*Document*
* * *
This is the complex history of Pride activism and celebrations in the Valley.
Ernie Mendoza recalled June 27, 1981 not being as hot a summer day as what the Valley is now used to.
On that Saturday, Mendoza was a spectator of the grassroots Phoenix Gay and Lesbian Pride March. At 23 years old, he had not come out as gay yet. But something compelled him to join the crowd of about 100 people walking to the Arizona State Capitol.
"I thought this was awesome. Before I knew it, I was walking in it. I just didn’t even think about it. I just got into the march," Mendoza, now 65, said. The march "brought out the pride in me to be who the hell I am."
The march — Phoenix’s first Pride event — eventually included about 650 demonstrators, The Arizona Republic reported at the time. Now, the nonprofit Phoenix Pride draws up to tens of thousands to its annual parade and festival.
Drawing from The Republic’s archives, interviews with Mendoza and Phoenix Pride representatives, along with the organization’s records, here is a look at the history of Pride's activism and celebrations in the Valley.
1969 uprising originated Pride worldwide
Though Phoenix Pride now holds its main events in the fall, Pride month has been federally recognized throughout June since 1999.
Many demonstrations, like Phoenix’s 1981 march to the state Capitol, were organized to commemorate the three-day Stonewall riots in New York. Patrons at the Stonewall Inn clashed with the New York Police Department during a violent June 28, 1969 raid on Stonewall Inn, a gay bar. Stonewall then propelled the gay rights movement.
Pride Month also coincides with United States Supreme Court decisions affecting LGBTQ+ rights — the decriminalization of same-sex sexual relations in June 2003 and the protection of same-sex marriage in June 2015.
* * *
*Stated goal A*
Transcribe, word for word, the entire article on the history of Pride activism and celebrations in the Valley.
* * *
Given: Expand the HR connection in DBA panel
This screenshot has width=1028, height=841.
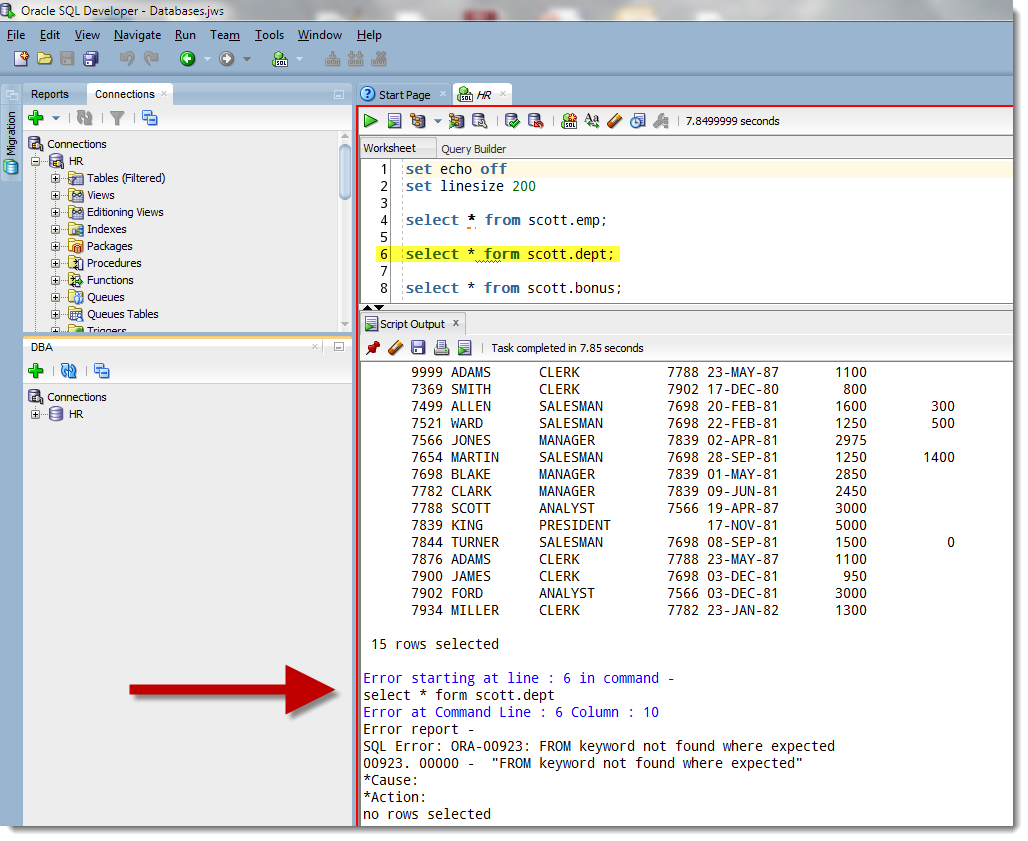Looking at the screenshot, I should [36, 414].
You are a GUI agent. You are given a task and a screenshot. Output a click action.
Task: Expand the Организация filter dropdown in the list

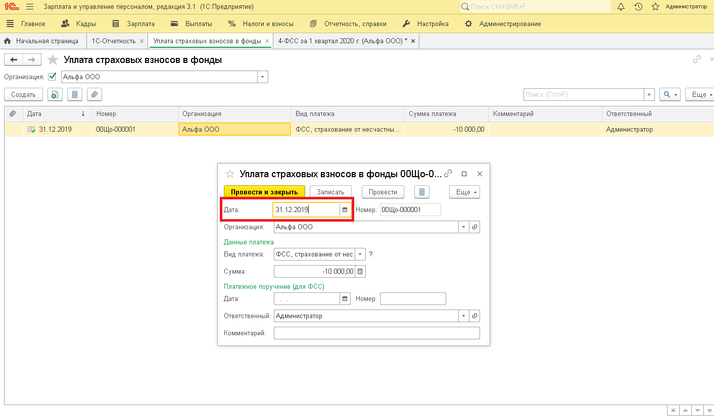click(263, 77)
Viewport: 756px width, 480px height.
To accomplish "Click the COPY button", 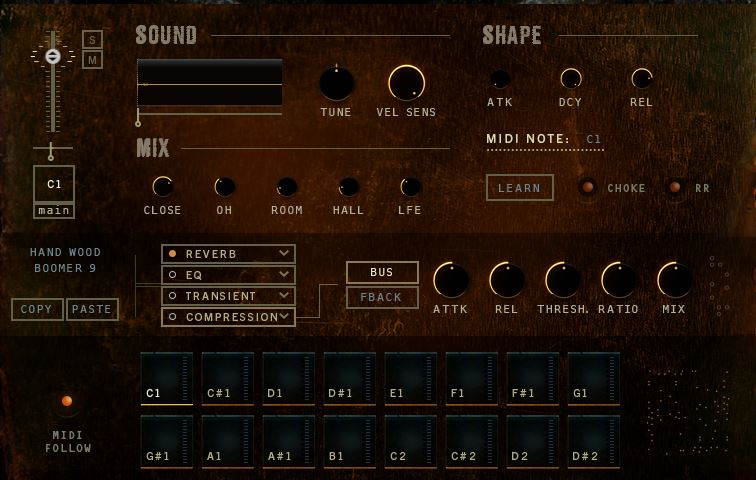I will click(x=37, y=309).
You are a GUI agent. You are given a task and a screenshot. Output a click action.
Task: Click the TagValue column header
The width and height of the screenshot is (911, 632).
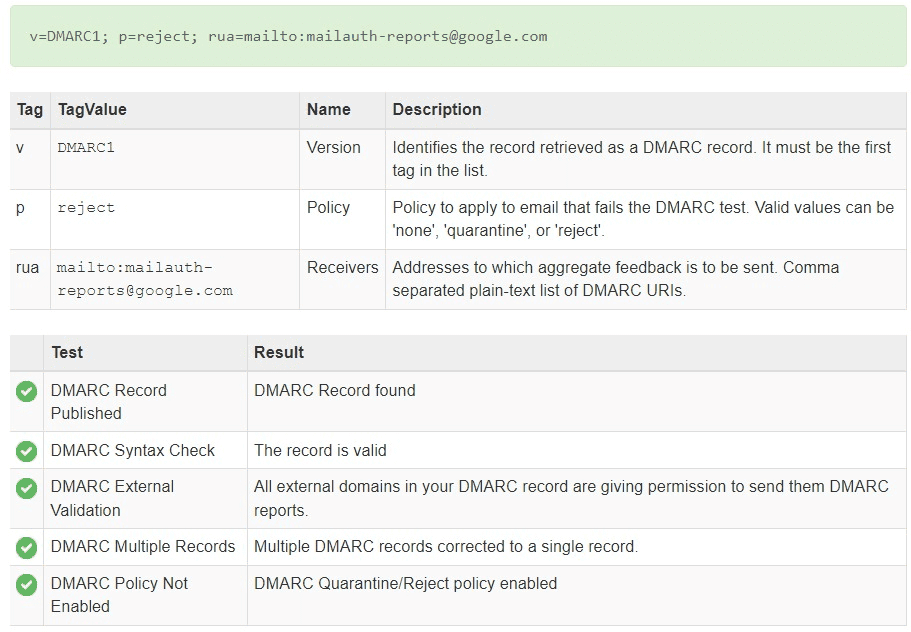pos(92,110)
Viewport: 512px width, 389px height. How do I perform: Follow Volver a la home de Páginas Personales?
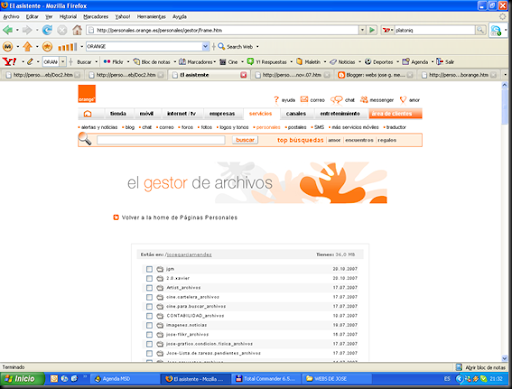tap(180, 218)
* * *
*Stated goal B*
Extract each line of the rows above that contains the word "width", treating uppercase and lowercase letters as distinct.

*Response A*
This is the complex history of Pride activism and celebrations in the Valley.
Ernie Mendoza recalled June 27, 1981 not being as hot a summer day as what the Valley is now used to.
On that Saturday, Mendoza was a spectator of the grassroots Phoenix Gay and Lesbian Pride March. At 23 years old, he had not come out as gay yet. But something compelled him to join the crowd of about 100 people walking to the Arizona State Capitol.
"I thought this was awesome. Before I knew it, I was walking in it. I just didn’t even think about it. I just got into the march," Mendoza, now 65, said. The march "brought out the pride in me to be who the hell I am."
The march — Phoenix’s first Pride event — eventually included about 650 demonstrators, The Arizona Republic reported at the time. Now, the nonprofit Phoenix Pride draws up to tens of thousands to its annual parade and festival.
Drawing from The Republic’s archives, interviews with Mendoza and Phoenix Pride representatives, along with the organization’s records, here is a look at the history of Pride's activism and celebrations in the Valley.
1969 uprising originated Pride worldwide
Though Phoenix Pride now holds its main events in the fall, Pride month has been federally recognized throughout June since 1999.
Many demonstrations, like Phoenix’s 1981 march to the state Capitol, were organized to commemorate the three-day Stonewall riots in New York. Patrons at the Stonewall Inn clashed with the New York Police Department during a violent June 28, 1969 raid on Stonewall Inn, a gay bar. Stonewall then propelled the gay rights movement.
Pride Month also coincides with United States Supreme Court decisions affecting LGBTQ+ rights — the decriminalization of same-sex sexual relations in June 2003 and the protection of same-sex marriage in June 2015.

*Response B*
This screenshot has width=1028, height=841.
Viewport: 756px width, 480px height.
The width and height of the screenshot is (911, 632).
Viewport: 512px width, 389px height. How do I perform: Follow Volver a la home de Páginas Personales?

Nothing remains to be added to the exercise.